You can run a Spectrum™ Data & Address Quality for Big Data SDK job using the module-specific JAR
files and the configuration files in XML formats.
For a list of the module-specific JAR files, see Components of the SDK Java API.
-
For a Linux system, open a command prompt.
For Windows and Unix systems, open an SSH client, such as
Putty.
-
For a MapReduce job, use the command
hadoop
.
Based on the job you wish to run:
- Pass the name of the JAR file of that module.
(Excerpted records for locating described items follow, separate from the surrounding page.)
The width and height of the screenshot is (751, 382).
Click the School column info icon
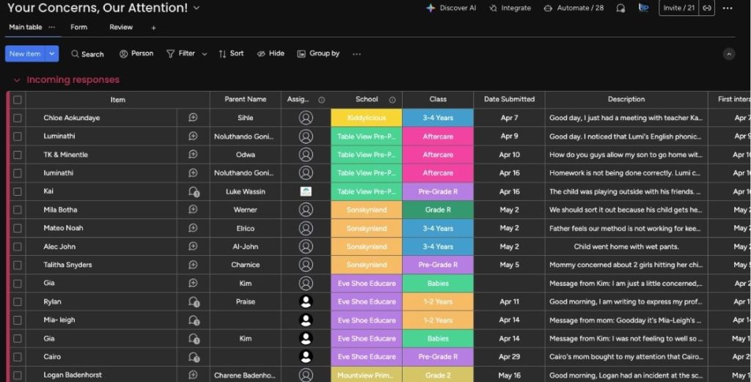[392, 100]
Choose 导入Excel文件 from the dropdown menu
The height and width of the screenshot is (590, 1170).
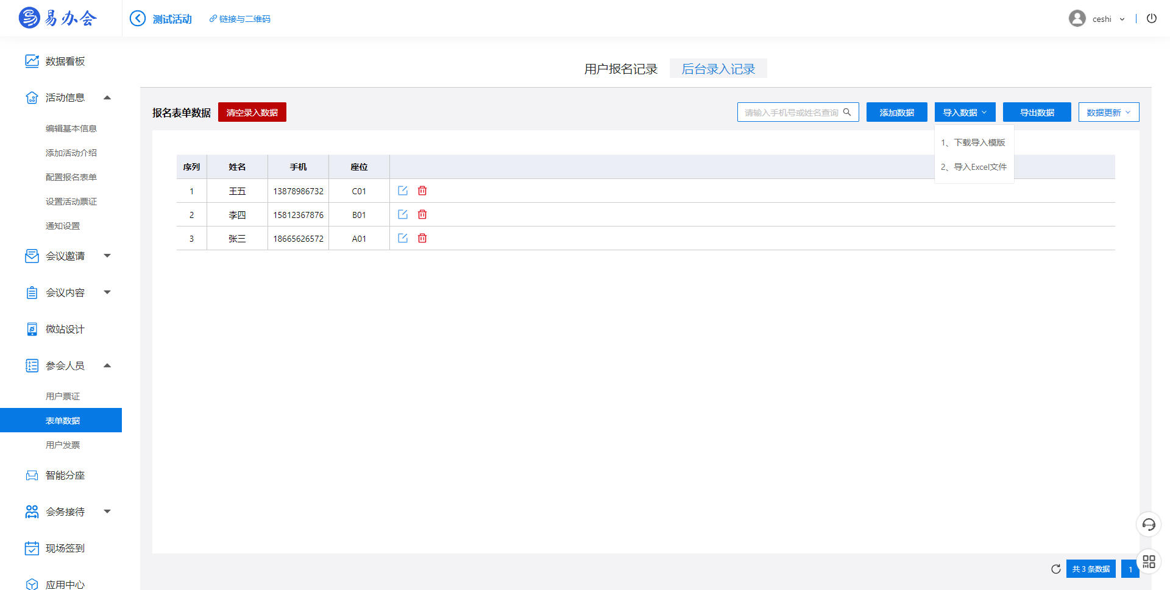tap(974, 167)
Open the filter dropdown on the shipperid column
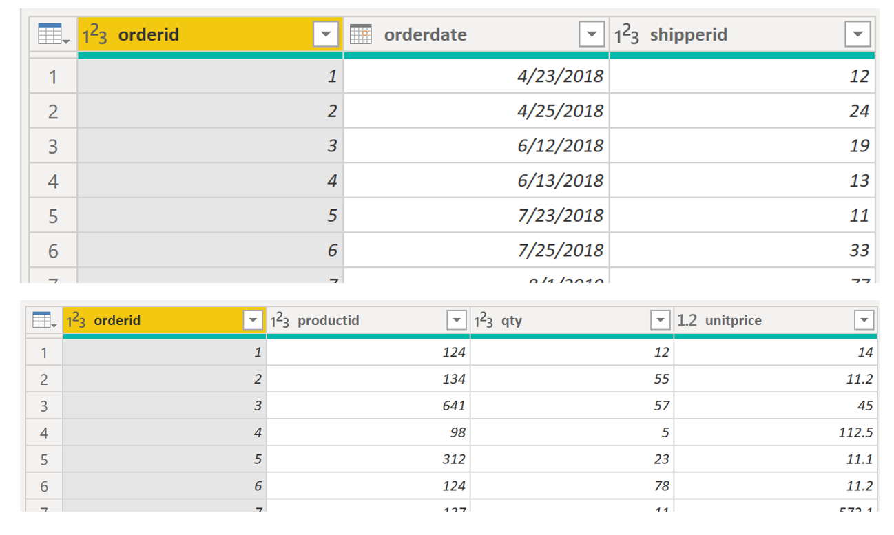 (858, 34)
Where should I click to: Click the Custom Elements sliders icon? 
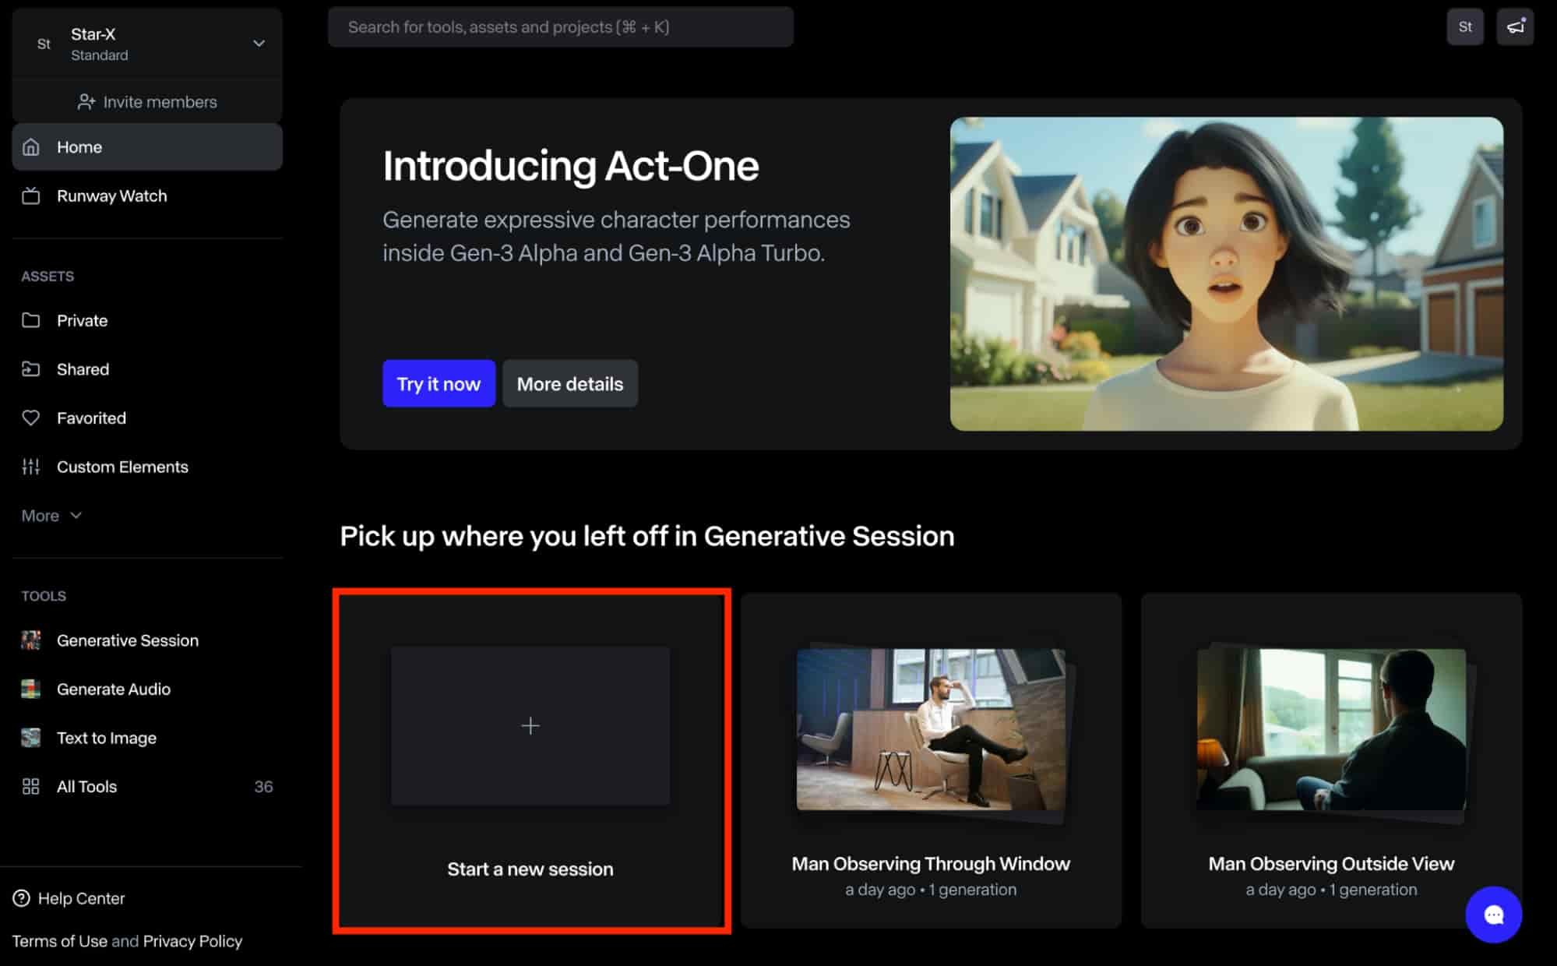(30, 467)
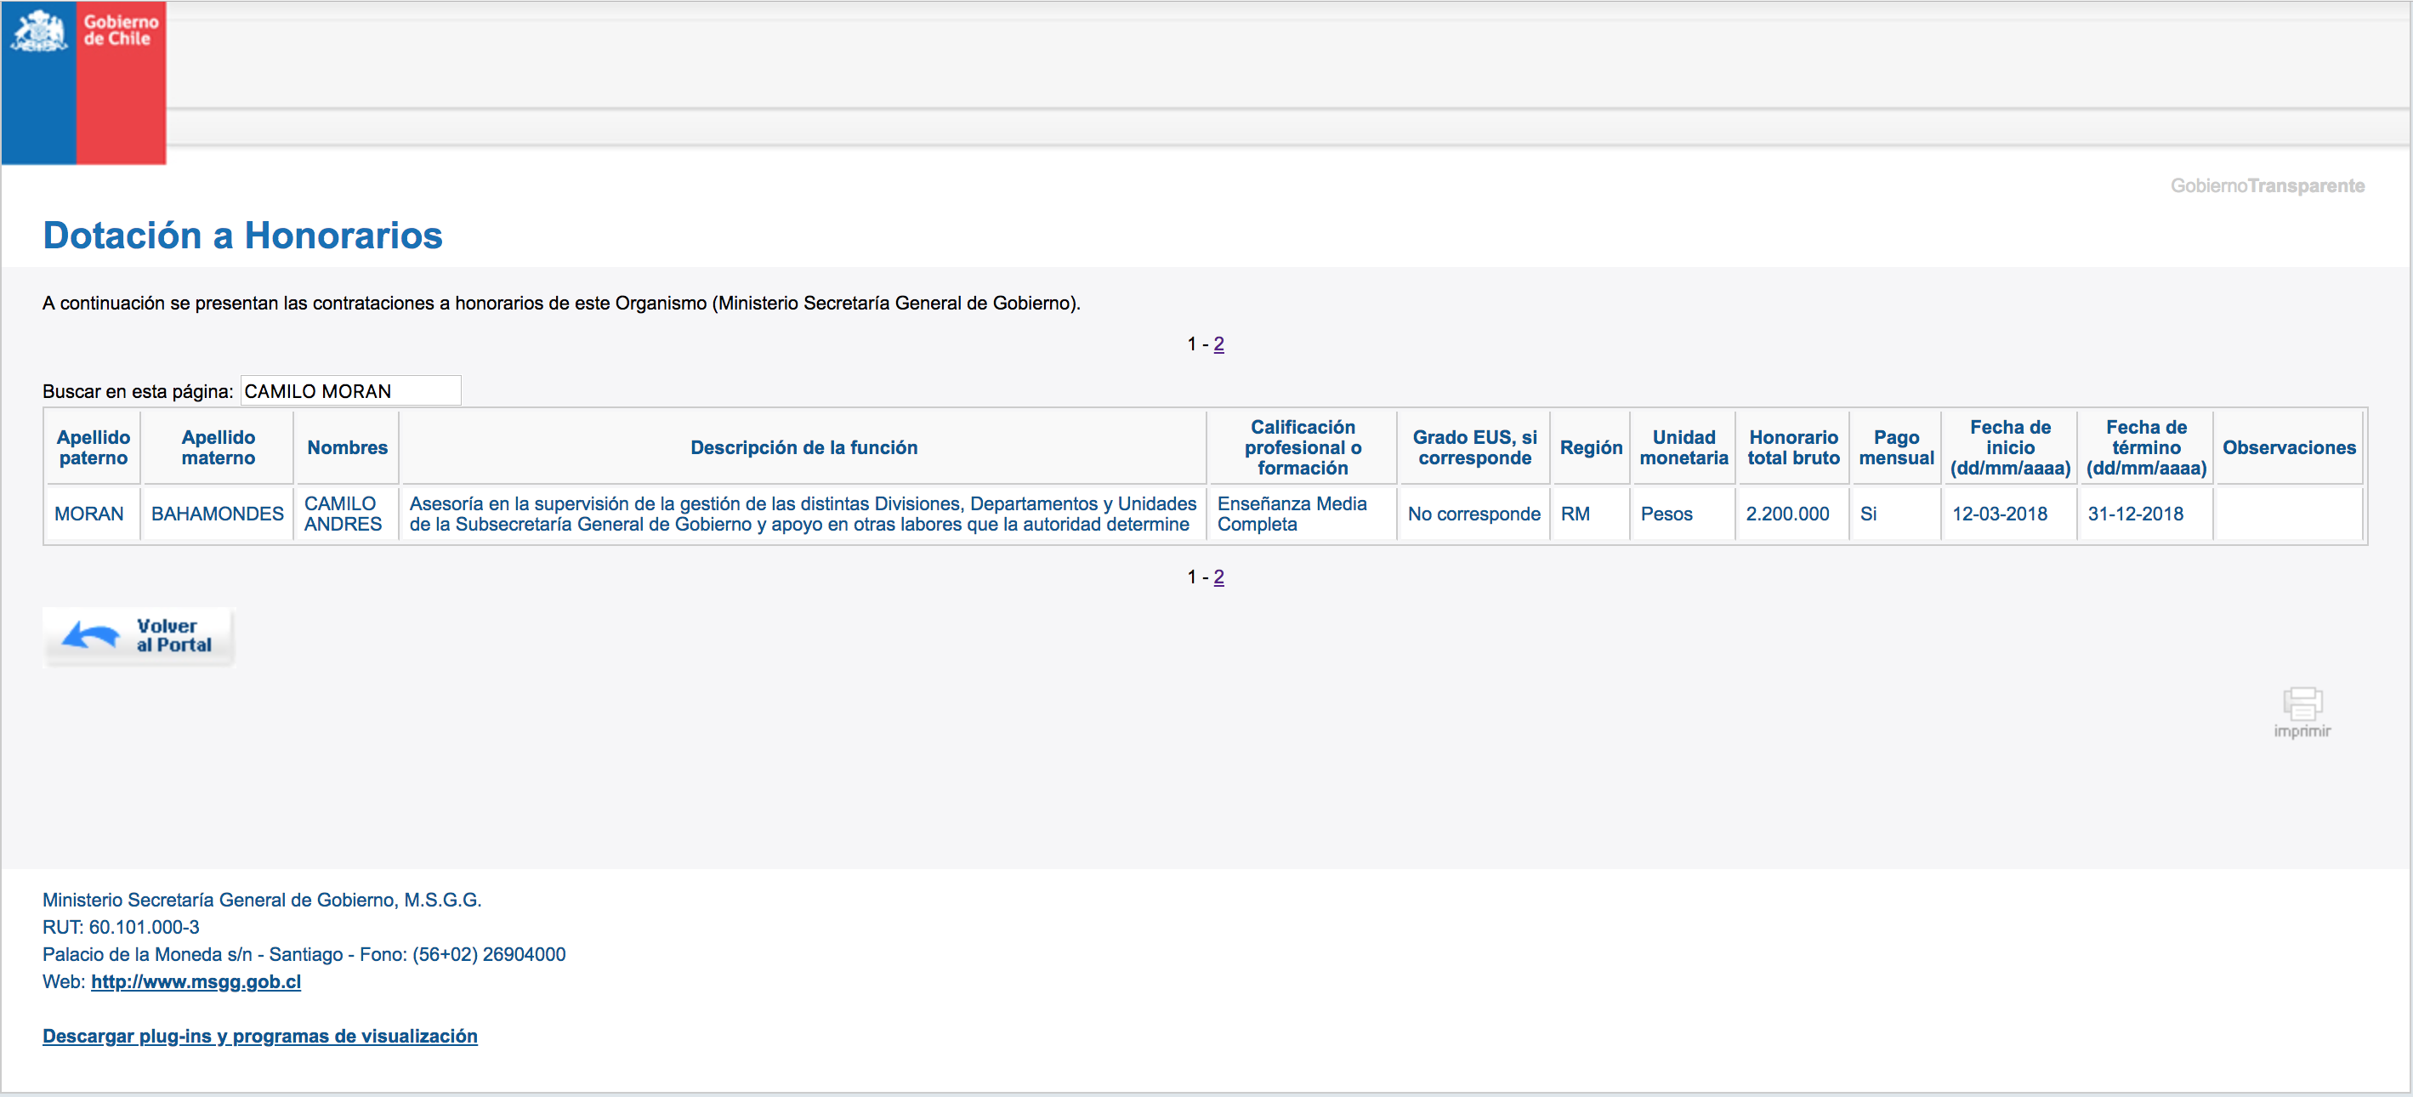The height and width of the screenshot is (1097, 2413).
Task: Sort by Apellido paterno column header
Action: (x=93, y=448)
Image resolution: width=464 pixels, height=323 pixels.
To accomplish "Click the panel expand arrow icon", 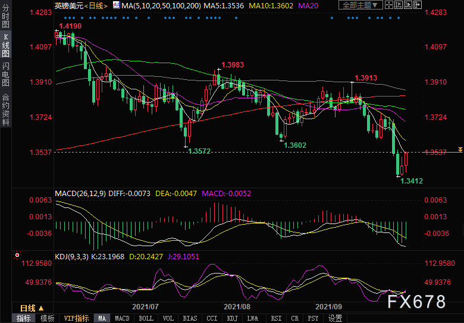I will click(x=417, y=5).
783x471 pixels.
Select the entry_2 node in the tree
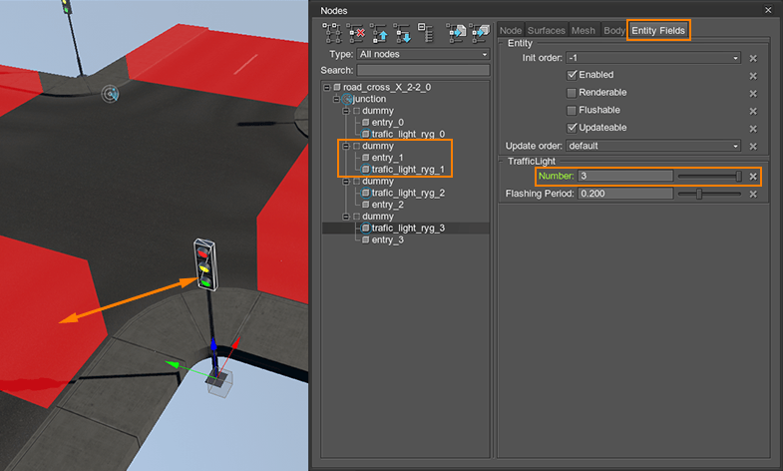click(388, 205)
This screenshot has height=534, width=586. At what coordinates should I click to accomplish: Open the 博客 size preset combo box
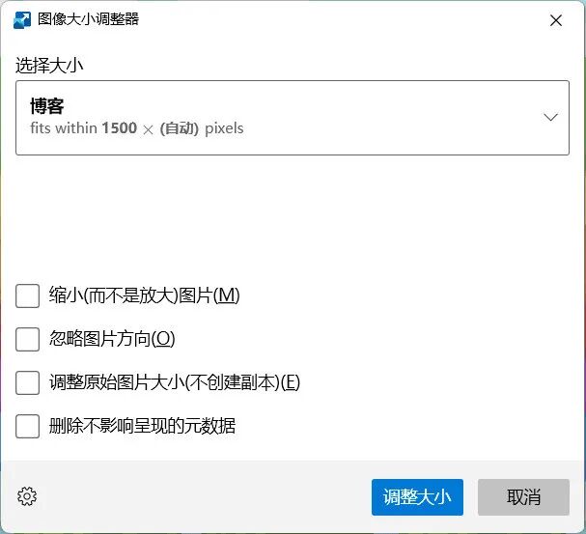pos(293,118)
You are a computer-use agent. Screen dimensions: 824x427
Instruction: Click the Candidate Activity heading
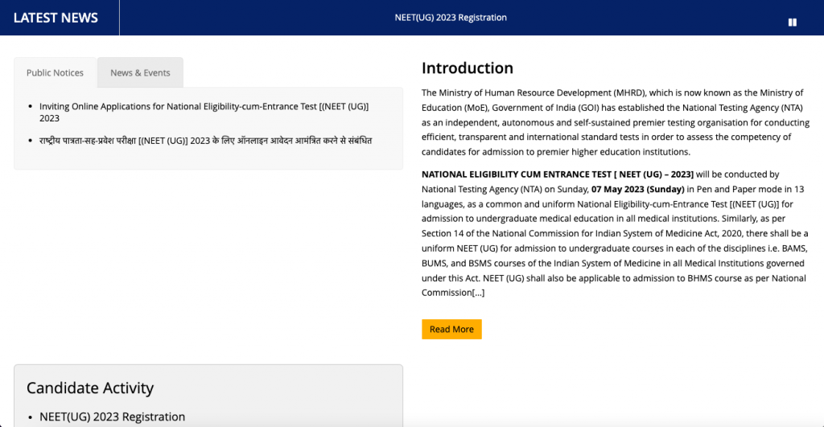(x=89, y=388)
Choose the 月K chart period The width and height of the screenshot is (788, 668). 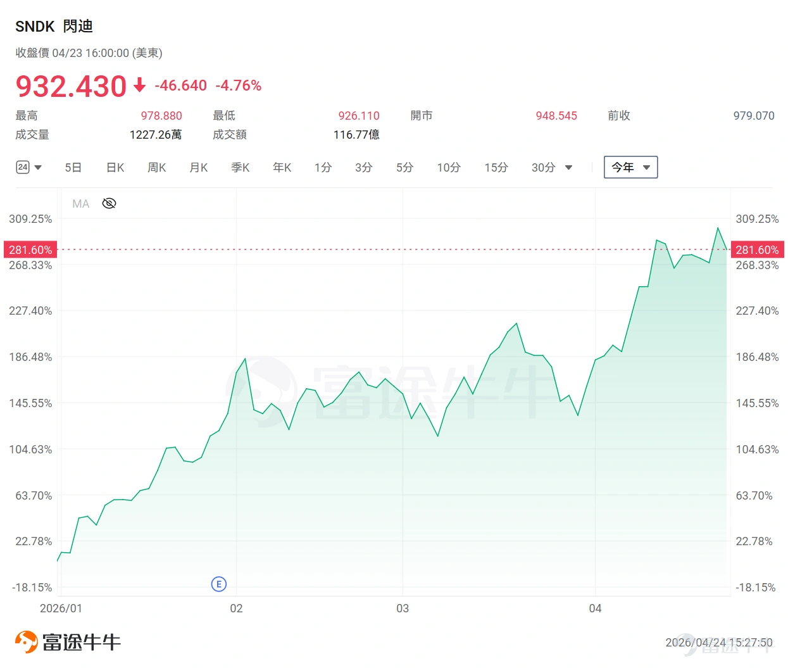coord(199,167)
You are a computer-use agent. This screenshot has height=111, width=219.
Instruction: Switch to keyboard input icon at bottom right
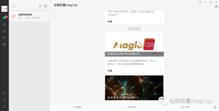click(215, 107)
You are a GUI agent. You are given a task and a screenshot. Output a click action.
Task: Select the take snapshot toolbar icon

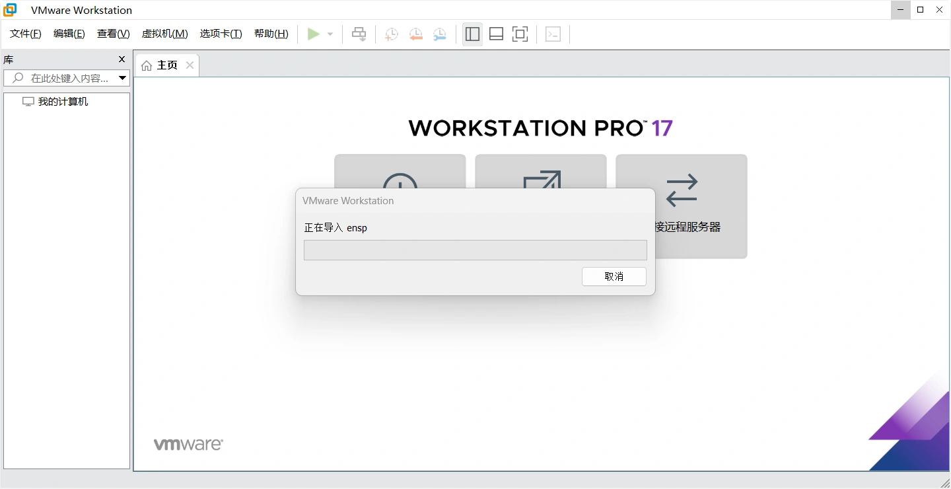[x=391, y=34]
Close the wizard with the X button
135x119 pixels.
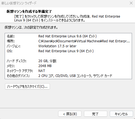tap(131, 3)
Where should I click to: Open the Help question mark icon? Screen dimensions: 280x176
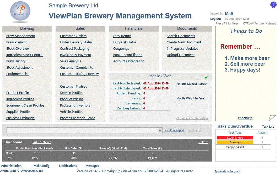[273, 5]
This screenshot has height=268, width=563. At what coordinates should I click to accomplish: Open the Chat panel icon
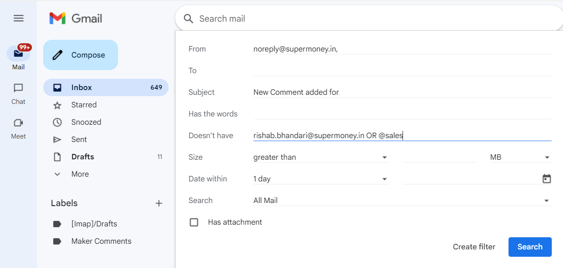coord(18,88)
- Pass the driver class's name
RunMRSampleJob
.
- Pass the various configuration files as a list of arguments. Each
argument key accepts the path of a single configuration property file,
where each file contains multiple configuration properties.
The syntax of the command is:
hadoop jar <Name of module JAR
file> RunMRSampleJob [-config <Path to configuration file>] [-debug]
[-input <Path to input configuration file>] [-conf <Path to
MapReduce configuration file>] [-output <Path of output
directory>]
For example, for a MapReduce
MatchKeyGenerator job:
hadoop jar amm.core.12.2.jar RunMRSampleJob -config
/home/hadoop/matchkey/mkgConfig.xml -input
/home/hadoop/matchkey/inputFileConfig.xml -conf
/home/hadoop/matchkey/mapReduceConfig.xml -output
/home/hadoop/matchkey/outputFileConfig.xml
-
For a Spark job, use the command
spark-submit
.
Based on the job you wish to run:
- Pass the name of the JAR file of that module.
- Pass the driver class's name
RunSparkSampleJob
.
- Pass the various configuration files as a list of arguments. Each
argument key accepts the path of a single configuration property file,
where each file contains multiple configuration properties.
The syntax of the command is:
spark-submit –-class
RunSparkSampleJob <Name of module JAR file> [-config <Path to
configuration file>] [-debug] [-input <Path to input configuration
file>] [-conf <Path to Spark configuration file>] [-output <Path
of output directory>]
For example, for a Spark
MatchKeyGenerator job:
spark-submit --class RunSparkSampleJob
amm.core.12.2.jar -config
/home/hadoop/spark/matchkey/matchKeyGeneratorConfig.xml -input
/home/hadoop/spark/matchkey/inputFileConfig.xml -output
/home/hadoop/spark/matchkey/outputFileConfig.xml
Note: To see a list of argument keys supported for the
hadoop
or
spark-submit
commands, run the
commands:
hadoop --help
or
spark-submit --help